Word and item position data
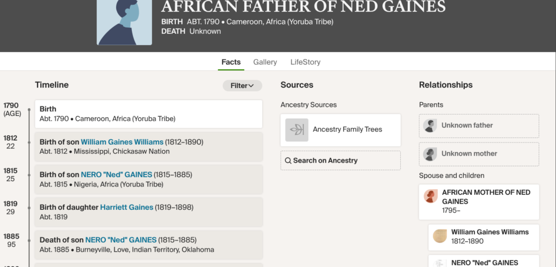This screenshot has height=267, width=556.
Task: Click the Ancestry Family Trees leaf icon
Action: [297, 129]
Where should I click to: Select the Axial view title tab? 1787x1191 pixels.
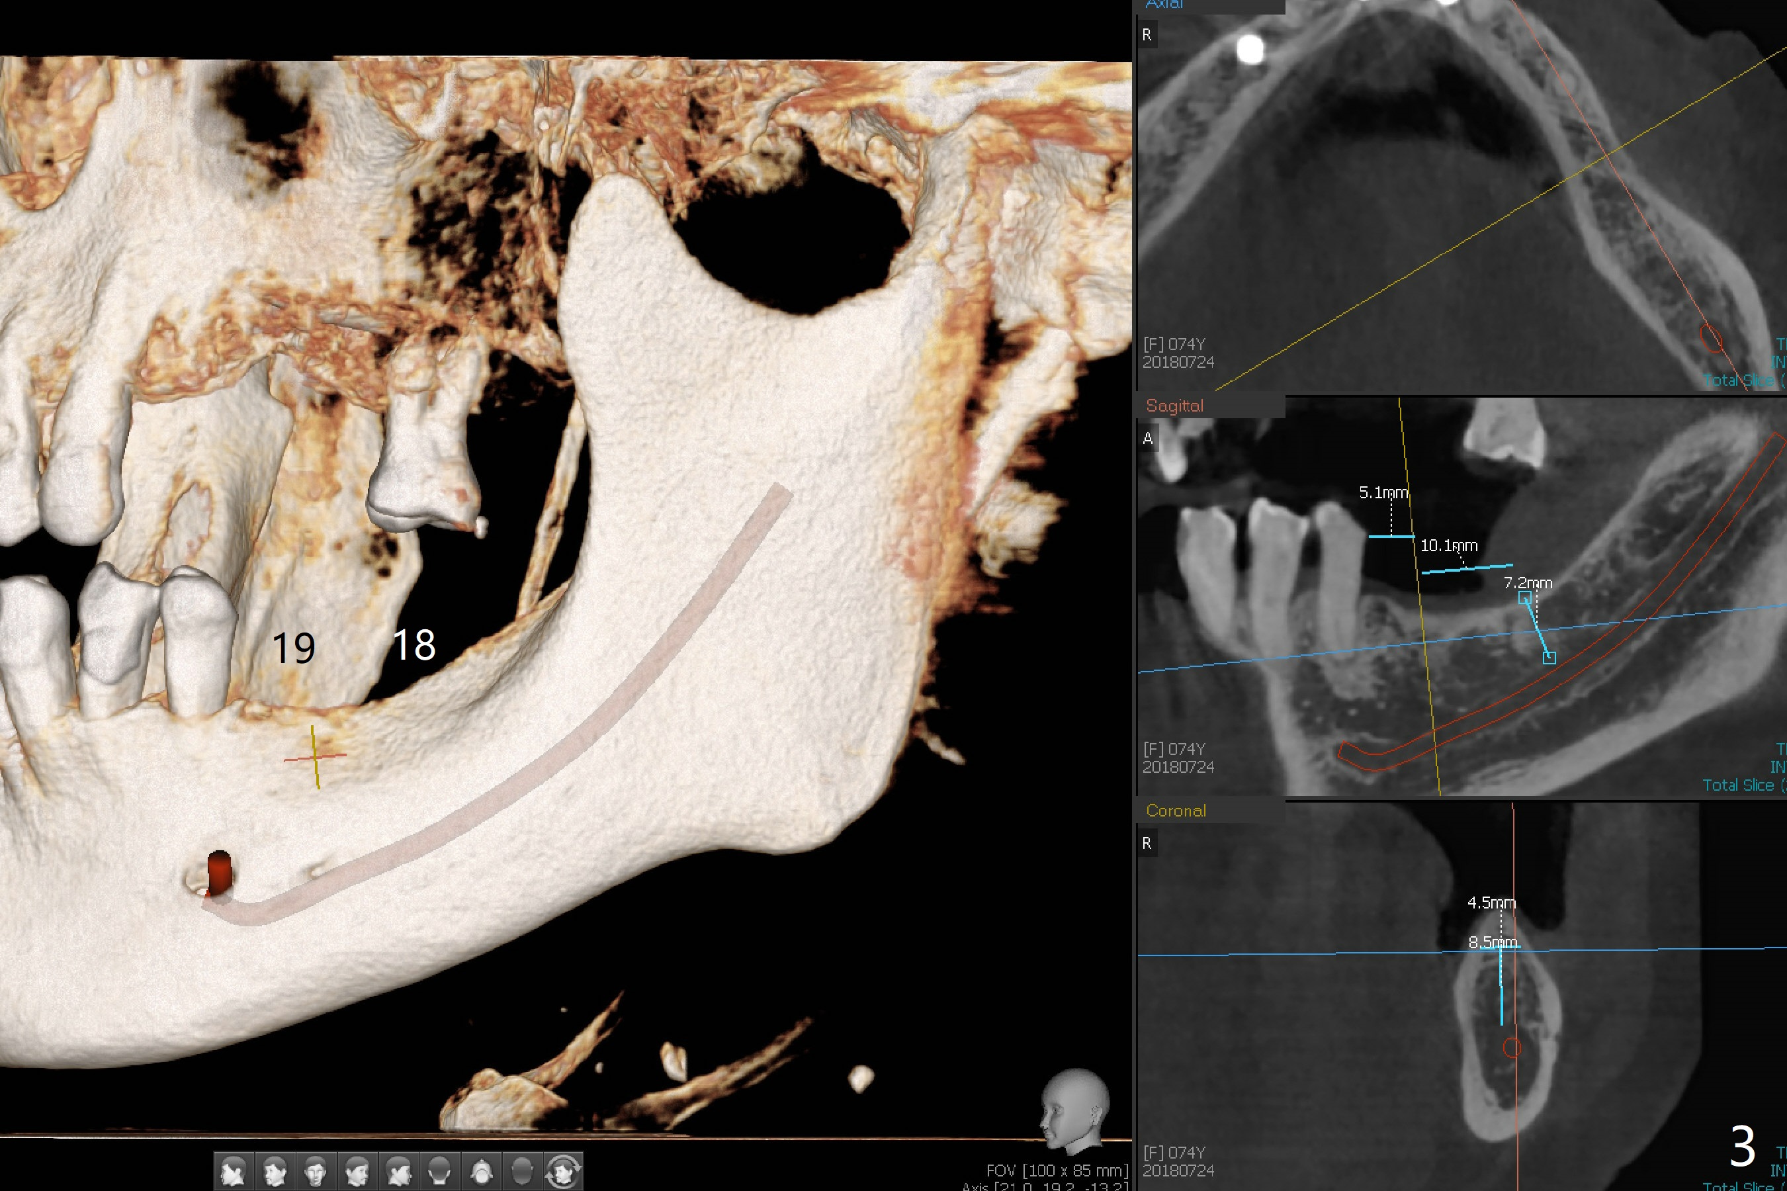click(x=1164, y=5)
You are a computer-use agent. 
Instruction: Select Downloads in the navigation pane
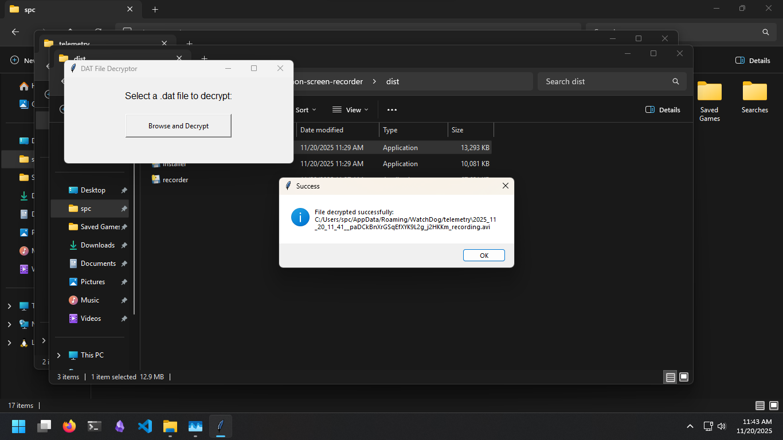tap(97, 245)
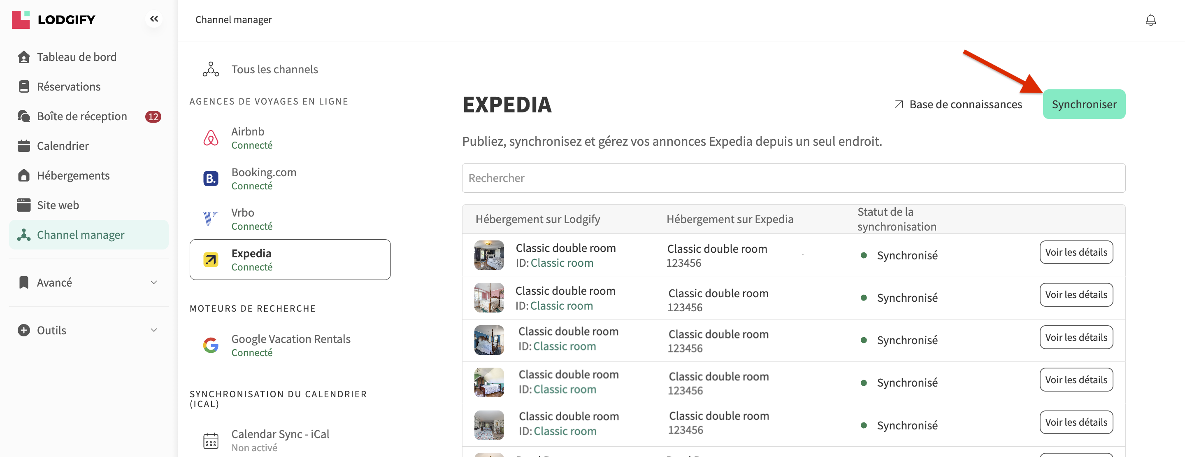This screenshot has width=1185, height=457.
Task: Open Tableau de bord in sidebar
Action: pos(76,57)
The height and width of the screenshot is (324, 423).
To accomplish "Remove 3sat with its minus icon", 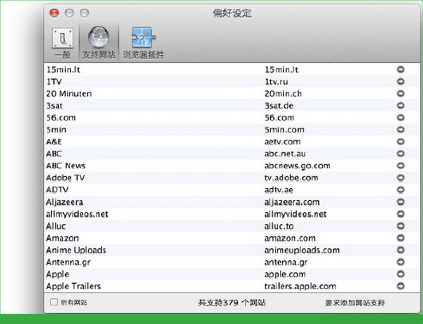I will click(x=400, y=106).
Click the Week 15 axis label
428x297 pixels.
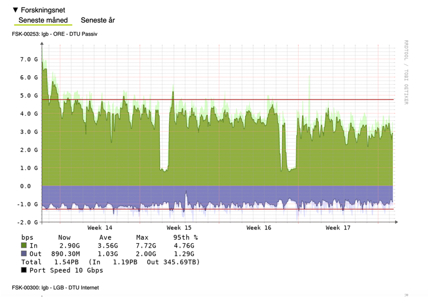click(179, 228)
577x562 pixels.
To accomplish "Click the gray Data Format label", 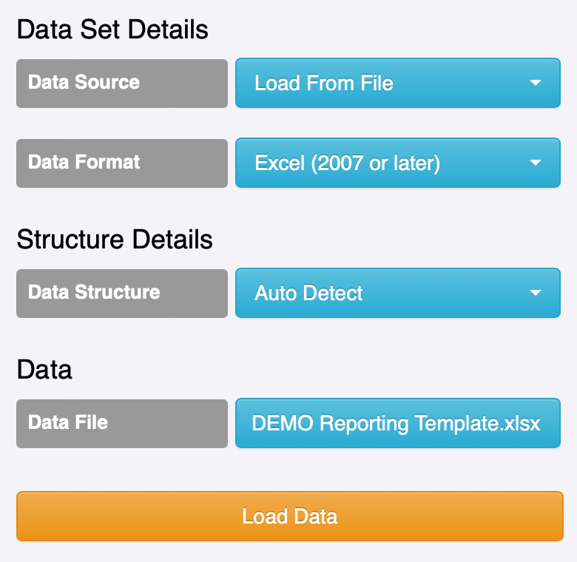I will (x=121, y=163).
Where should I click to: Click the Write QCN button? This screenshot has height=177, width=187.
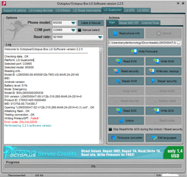(x=164, y=111)
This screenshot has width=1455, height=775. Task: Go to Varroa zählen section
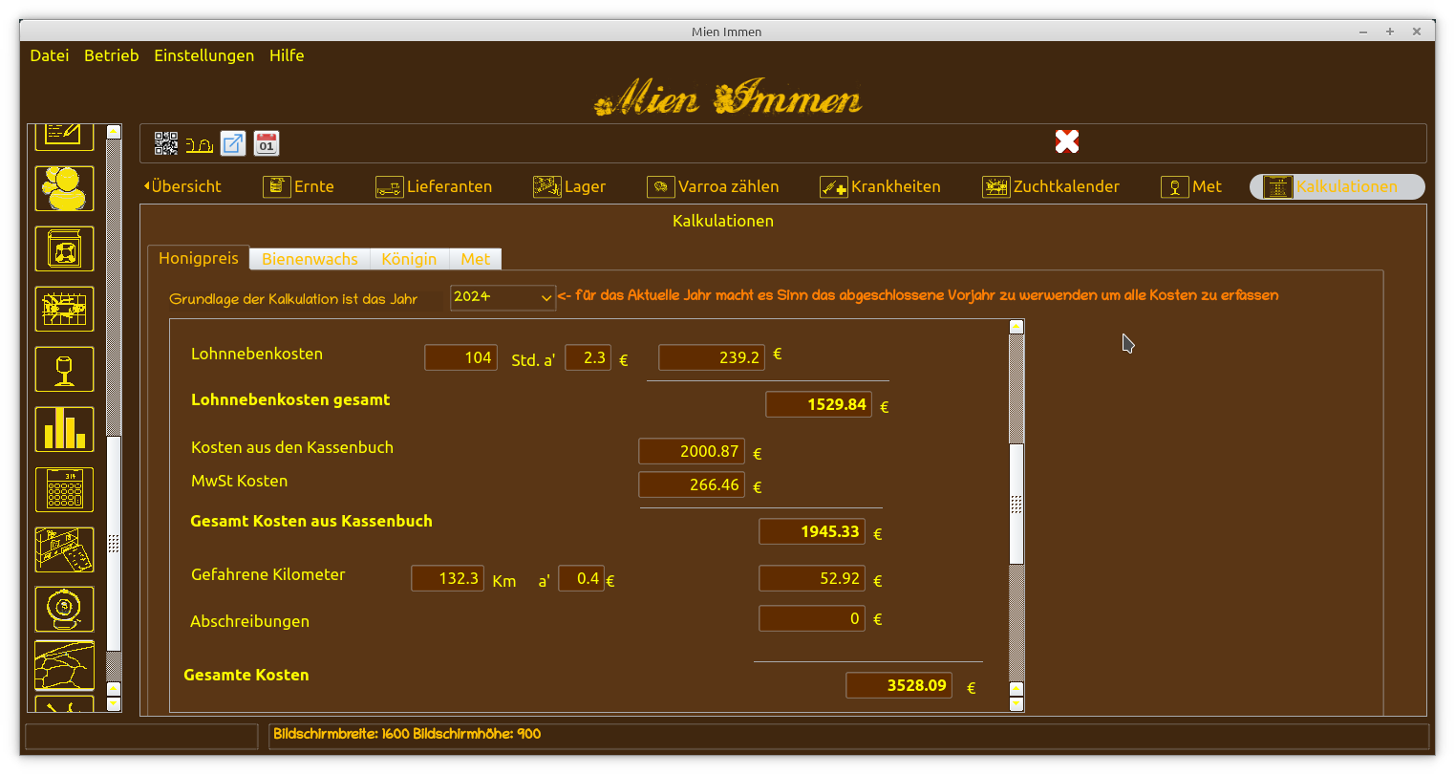coord(714,186)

Written problem:
Report every line of the data above that contains the string "Select", copying each line in full. Matching is case-sensitive.

Output for this exercise:
Where should I click to: Select the Axial view title tab? 1787x1191 pixels.
Instruction: Select Downloads in the navigation pane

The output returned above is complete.